>> start Material provided
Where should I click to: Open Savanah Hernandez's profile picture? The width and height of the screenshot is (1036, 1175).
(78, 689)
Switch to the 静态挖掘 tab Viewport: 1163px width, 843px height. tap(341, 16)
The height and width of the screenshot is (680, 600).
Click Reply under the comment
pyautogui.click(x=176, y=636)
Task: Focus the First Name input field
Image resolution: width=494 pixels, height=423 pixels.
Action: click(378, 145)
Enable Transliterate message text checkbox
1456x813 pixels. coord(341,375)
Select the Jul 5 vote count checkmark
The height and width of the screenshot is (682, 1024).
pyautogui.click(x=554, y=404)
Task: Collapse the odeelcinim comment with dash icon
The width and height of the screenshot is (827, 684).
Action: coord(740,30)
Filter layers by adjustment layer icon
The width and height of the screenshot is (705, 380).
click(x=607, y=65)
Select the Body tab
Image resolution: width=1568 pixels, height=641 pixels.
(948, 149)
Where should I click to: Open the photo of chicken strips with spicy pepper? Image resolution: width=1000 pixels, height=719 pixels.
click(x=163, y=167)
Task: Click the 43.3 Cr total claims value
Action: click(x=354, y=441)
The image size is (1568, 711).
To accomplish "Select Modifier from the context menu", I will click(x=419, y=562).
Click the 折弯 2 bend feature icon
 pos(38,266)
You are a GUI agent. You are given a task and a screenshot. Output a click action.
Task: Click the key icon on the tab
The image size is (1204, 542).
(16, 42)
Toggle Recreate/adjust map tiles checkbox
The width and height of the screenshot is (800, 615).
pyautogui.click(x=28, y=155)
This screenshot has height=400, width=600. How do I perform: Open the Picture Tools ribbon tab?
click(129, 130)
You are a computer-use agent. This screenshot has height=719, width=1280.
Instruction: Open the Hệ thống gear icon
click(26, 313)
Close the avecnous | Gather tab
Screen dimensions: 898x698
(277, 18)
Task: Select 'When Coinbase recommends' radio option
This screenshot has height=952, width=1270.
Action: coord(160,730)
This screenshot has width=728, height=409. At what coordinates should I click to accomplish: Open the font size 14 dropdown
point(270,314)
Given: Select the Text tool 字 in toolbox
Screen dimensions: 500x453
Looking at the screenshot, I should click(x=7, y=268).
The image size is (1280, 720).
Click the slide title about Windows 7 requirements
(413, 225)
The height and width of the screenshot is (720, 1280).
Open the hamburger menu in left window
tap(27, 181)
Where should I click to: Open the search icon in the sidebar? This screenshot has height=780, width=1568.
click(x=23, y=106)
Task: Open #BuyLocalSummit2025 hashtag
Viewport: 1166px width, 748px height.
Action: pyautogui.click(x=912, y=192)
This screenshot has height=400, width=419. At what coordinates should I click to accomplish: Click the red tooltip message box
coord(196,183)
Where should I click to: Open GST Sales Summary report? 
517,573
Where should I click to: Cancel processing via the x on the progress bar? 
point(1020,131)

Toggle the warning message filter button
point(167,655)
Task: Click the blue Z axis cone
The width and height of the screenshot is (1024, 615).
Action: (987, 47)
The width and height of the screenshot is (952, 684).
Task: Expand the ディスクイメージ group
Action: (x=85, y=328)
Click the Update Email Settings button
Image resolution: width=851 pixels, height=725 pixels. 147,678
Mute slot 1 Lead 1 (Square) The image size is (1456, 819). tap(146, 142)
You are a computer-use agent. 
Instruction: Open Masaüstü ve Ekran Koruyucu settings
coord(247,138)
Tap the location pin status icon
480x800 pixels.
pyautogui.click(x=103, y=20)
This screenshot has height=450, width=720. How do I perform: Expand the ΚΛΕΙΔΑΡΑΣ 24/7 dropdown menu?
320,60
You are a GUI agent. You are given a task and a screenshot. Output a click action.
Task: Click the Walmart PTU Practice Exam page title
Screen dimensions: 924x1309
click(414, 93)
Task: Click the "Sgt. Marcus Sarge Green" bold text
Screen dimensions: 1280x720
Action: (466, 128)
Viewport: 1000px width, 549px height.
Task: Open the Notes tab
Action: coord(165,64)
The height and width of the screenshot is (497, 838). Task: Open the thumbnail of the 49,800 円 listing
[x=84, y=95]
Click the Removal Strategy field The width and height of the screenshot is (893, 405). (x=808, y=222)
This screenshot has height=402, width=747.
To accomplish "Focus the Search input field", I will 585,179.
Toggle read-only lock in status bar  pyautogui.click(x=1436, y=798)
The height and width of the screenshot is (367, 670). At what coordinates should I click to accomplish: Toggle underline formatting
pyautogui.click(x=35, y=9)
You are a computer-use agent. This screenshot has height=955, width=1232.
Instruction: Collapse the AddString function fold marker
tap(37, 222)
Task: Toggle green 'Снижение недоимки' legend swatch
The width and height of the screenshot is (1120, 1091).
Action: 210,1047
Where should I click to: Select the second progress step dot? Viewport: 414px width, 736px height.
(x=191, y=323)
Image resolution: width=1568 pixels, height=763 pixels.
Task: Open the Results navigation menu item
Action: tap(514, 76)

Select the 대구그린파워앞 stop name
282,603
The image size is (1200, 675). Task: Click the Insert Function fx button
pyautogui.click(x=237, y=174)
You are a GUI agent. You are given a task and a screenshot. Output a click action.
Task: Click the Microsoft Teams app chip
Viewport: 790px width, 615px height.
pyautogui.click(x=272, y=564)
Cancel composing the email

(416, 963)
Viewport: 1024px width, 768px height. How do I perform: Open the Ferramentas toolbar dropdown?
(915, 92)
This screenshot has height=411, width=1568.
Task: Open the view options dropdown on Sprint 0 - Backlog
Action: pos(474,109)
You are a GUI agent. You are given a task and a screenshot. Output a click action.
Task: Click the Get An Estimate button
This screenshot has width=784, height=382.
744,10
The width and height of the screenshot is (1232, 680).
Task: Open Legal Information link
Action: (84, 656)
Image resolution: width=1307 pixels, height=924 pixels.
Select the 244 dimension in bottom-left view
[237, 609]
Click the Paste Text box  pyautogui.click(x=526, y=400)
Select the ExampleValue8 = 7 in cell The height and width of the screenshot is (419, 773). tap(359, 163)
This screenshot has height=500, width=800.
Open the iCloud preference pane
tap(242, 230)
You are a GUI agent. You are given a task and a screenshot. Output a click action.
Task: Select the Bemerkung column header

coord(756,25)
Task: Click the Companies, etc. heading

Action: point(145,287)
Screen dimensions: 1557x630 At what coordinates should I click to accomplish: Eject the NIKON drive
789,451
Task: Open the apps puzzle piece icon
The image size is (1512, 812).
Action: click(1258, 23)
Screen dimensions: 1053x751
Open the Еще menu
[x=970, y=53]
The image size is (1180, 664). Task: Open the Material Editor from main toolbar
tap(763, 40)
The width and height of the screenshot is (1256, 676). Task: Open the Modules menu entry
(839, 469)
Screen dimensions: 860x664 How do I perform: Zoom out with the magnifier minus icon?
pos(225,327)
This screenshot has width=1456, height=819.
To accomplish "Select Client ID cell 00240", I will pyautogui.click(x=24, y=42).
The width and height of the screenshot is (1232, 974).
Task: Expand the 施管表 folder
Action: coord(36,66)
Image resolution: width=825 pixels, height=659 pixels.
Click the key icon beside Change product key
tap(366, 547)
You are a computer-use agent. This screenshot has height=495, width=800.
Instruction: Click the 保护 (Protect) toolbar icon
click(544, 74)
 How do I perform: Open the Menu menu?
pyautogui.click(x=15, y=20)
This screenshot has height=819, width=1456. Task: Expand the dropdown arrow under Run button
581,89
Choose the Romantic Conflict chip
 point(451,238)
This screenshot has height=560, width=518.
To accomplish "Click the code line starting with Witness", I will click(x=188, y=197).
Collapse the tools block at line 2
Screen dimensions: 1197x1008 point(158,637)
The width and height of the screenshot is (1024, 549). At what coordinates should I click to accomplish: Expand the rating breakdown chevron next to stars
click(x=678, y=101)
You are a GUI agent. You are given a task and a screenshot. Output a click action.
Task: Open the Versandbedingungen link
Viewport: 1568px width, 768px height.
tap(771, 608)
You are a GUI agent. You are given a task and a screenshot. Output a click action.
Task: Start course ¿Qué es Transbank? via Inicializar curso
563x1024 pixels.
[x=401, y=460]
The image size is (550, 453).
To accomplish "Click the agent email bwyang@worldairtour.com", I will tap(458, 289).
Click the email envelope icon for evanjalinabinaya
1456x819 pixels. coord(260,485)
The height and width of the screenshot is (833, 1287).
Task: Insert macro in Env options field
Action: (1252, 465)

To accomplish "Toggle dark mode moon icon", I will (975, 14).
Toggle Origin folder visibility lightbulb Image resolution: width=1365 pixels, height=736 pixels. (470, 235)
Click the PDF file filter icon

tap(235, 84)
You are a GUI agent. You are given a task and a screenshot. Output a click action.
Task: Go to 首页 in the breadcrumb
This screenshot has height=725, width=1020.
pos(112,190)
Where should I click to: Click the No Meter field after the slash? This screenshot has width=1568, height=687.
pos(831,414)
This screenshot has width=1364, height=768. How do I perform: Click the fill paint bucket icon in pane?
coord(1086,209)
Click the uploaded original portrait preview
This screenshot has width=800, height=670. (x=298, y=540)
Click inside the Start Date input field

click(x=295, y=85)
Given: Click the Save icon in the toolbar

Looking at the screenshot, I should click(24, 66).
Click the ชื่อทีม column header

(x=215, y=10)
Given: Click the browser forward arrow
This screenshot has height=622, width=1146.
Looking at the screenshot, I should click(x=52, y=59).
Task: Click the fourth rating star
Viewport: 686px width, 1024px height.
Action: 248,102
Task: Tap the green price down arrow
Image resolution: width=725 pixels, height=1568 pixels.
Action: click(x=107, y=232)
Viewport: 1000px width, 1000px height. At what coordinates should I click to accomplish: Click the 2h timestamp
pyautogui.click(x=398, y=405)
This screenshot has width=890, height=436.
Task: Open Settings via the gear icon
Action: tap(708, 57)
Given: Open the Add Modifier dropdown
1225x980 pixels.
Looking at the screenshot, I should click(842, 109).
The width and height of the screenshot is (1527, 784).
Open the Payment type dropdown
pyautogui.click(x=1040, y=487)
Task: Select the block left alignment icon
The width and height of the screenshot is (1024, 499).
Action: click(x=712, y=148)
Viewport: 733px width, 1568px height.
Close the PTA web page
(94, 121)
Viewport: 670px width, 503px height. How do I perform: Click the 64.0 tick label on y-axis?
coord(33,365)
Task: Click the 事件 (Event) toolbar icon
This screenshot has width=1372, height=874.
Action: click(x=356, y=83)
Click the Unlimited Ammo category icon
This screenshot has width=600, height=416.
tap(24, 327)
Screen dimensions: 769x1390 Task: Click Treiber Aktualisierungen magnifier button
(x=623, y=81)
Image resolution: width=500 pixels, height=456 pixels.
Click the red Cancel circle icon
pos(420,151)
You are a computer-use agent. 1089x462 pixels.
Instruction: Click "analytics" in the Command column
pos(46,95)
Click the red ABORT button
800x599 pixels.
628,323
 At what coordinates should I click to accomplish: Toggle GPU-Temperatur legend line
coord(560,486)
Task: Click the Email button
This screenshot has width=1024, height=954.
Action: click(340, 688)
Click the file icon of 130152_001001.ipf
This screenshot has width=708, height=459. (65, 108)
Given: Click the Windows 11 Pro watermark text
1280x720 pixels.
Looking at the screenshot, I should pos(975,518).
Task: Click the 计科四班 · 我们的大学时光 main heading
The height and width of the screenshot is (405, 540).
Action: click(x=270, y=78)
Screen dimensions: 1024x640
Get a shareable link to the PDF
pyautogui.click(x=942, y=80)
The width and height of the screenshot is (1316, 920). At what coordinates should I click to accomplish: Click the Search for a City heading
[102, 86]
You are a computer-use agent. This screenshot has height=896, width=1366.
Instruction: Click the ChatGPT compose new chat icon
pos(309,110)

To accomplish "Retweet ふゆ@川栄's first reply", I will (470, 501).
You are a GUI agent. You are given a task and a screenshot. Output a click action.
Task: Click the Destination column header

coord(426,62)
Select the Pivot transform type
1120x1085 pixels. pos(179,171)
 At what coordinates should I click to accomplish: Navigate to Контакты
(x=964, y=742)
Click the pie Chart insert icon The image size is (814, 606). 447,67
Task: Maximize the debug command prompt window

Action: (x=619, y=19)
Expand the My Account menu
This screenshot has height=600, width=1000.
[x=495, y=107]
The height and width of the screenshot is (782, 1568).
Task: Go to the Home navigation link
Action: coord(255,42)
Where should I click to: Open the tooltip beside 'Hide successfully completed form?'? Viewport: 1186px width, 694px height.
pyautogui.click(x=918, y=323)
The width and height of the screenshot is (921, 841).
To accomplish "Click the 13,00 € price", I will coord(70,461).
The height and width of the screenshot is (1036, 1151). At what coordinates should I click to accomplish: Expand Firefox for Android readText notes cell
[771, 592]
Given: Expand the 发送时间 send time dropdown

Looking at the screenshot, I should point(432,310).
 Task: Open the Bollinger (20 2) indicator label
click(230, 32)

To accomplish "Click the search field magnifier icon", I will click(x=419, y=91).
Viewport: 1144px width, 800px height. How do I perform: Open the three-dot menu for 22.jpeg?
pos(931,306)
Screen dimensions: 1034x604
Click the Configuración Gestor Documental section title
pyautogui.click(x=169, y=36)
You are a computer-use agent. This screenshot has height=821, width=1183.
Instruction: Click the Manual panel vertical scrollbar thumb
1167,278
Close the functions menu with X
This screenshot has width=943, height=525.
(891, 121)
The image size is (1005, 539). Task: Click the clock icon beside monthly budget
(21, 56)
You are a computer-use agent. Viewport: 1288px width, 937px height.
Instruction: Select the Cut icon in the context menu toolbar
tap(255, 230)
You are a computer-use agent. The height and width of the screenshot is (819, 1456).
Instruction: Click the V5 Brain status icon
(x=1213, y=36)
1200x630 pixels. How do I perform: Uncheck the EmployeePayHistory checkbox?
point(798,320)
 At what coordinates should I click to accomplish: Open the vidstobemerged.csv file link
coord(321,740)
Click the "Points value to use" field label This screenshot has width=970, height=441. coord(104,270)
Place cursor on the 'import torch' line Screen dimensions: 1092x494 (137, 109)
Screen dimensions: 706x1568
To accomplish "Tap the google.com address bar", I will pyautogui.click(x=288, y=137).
>> end Material provided
Task requirements:
Reproduce the lines of the listing above verbatim, from the line containing "Task: Click the 计科四班 · 我们的大学时光 main heading" through the line containing "I will coord(70,461).", inclusive.

Reply to the task:
Task: Click the 计科四班 · 我们的大学时光 main heading
The height and width of the screenshot is (405, 540).
Action: click(x=270, y=78)
Screen dimensions: 1024x640
Get a shareable link to the PDF
pyautogui.click(x=942, y=80)
The width and height of the screenshot is (1316, 920). At what coordinates should I click to accomplish: Click the Search for a City heading
[102, 86]
You are a computer-use agent. This screenshot has height=896, width=1366.
Instruction: Click the ChatGPT compose new chat icon
pos(309,110)

To accomplish "Retweet ふゆ@川栄's first reply", I will (470, 501).
You are a GUI agent. You are given a task and a screenshot. Output a click action.
Task: Click the Destination column header

coord(426,62)
Select the Pivot transform type
1120x1085 pixels. pos(179,171)
 At what coordinates should I click to accomplish: Navigate to Контакты
(x=964, y=742)
Click the pie Chart insert icon The image size is (814, 606). 447,67
Task: Maximize the debug command prompt window

Action: (x=619, y=19)
Expand the My Account menu
This screenshot has height=600, width=1000.
[x=495, y=107]
The height and width of the screenshot is (782, 1568).
Task: Go to the Home navigation link
Action: coord(255,42)
Where should I click to: Open the tooltip beside 'Hide successfully completed form?'? Viewport: 1186px width, 694px height.
pyautogui.click(x=918, y=323)
The width and height of the screenshot is (921, 841).
To accomplish "Click the 13,00 € price", I will coord(70,461).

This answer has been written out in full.